Materialize this LazyFrame into a DataFrame
Source code
Description
By default, all query optimizations are enabled. Individual
optimizations may be disabled by setting the corresponding parameter to
FALSE.
Usage
<LazyFrame>$collect(
...,
engine = c("auto", "in-memory", "streaming"),
optimizations = pl\$QueryOptFlags(),
type_coercion = deprecated(),
predicate_pushdown = deprecated(),
projection_pushdown = deprecated(),
simplify_expression = deprecated(),
slice_pushdown = deprecated(),
comm_subplan_elim = deprecated(),
comm_subexpr_elim = deprecated(),
cluster_with_columns = deprecated(),
collapse_joins = deprecated(),
no_optimization = deprecated()
)
Arguments
…
|
These dots are for future extensions and must be empty.
|
engine
|
The engine name to use for processing the query.
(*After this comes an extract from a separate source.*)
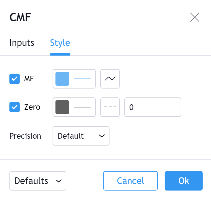211x200 pixels.
Task: Open the Defaults dropdown menu
Action: pyautogui.click(x=38, y=181)
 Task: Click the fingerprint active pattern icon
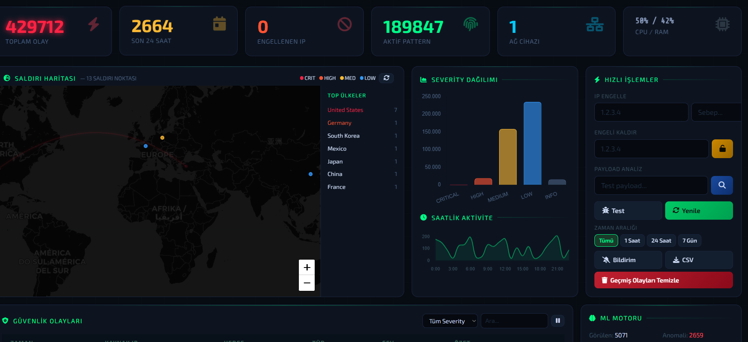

One of the followings:
-
“auto” (default): Select the engine automatically. The
“in-memory” engine will be selected for most cases.
-
“in-memory”: Use the in-memory engine.
-
“streaming”:
Use the (new) streaming engine.
|
optimizations
|
A QueryOptFlags object to indicate optimization passes done during query
optimization.
|
type_coercion
|
Use the type_coercion property of a QueryOptFlags object,
then pass that to the optimizations argument instead.
|
predicate_pushdown
|
Use the predicate_pushdown property of a QueryOptFlags
object, then pass that to the optimizations argument
instead.
|
projection_pushdown
|
Use the projection_pushdown property of a QueryOptFlags
object, then pass that to the optimizations argument
instead.
|
simplify_expression
|
Use the simplify_expression property of a QueryOptFlags
object, then pass that to the optimizations argument
instead.
|
slice_pushdown
|
Use the slice_pushdown property of a QueryOptFlags object,
then pass that to the optimizations argument instead.
|
comm_subplan_elim
|
Use the comm_subplan_elim property of a QueryOptFlags
object, then pass that to the optimizations argument
instead.
|
comm_subexpr_elim
|
Use the comm_subexpr_elim property of a QueryOptFlags
object, then pass that to the optimizations argument
instead.
|
cluster_with_columns
|
Use the cluster_with_columns property of a QueryOptFlags
object, then pass that to the optimizations argument
instead.
|
collapse_joins
|
Use the predicate_pushdown property of a QueryOptFlags
object, then pass that to the optimizations argument
instead.
|
no_optimization
|
Use the optimizations argument with
pl$QueryOptFlags()$no_optimizations() instead.
|
Value
A polars DataFrame
See Also
-
$profile() - same as
$collect() but also returns a
table with each operation profiled.
-
$sink_parquet() streams query to a parquet file.
-
$sink_ipc() streams query to a arrow file.
Examples
library("polars")
lf <- pl$LazyFrame(
a = c("a", "b", "a", "b", "b", "c"),
b = 1:6,
c = 6:1,
)
lf$group_by("a")$agg(pl$all()$sum())$collect()
#> shape: (3, 3)
#> ┌─────┬─────┬─────┐
#> │ a ┆ b ┆ c │
#> │ --- ┆ --- ┆ --- │
#> │ str ┆ i32 ┆ i32 │
#> ╞═════╪═════╪═════╡
#> │ c ┆ 6 ┆ 1 │
#> │ b ┆ 11 ┆ 10 │
#> │ a ┆ 4 ┆ 10 │
#> └─────┴─────┴─────┘
# Collect in streaming mode
lf$group_by("a")$agg(pl$all()$sum())$collect(
engine = "streaming"
)
#> shape: (3, 3)
#> ┌─────┬─────┬─────┐
#> │ a ┆ b ┆ c │
#> │ --- ┆ --- ┆ --- │
#> │ str ┆ i32 ┆ i32 │
#> ╞═════╪═════╪═════╡
#> │ c ┆ 6 ┆ 1 │
#> │ a ┆ 4 ┆ 10 │
#> │ b ┆ 11 ┆ 10 │
#> └─────┴─────┴─────┘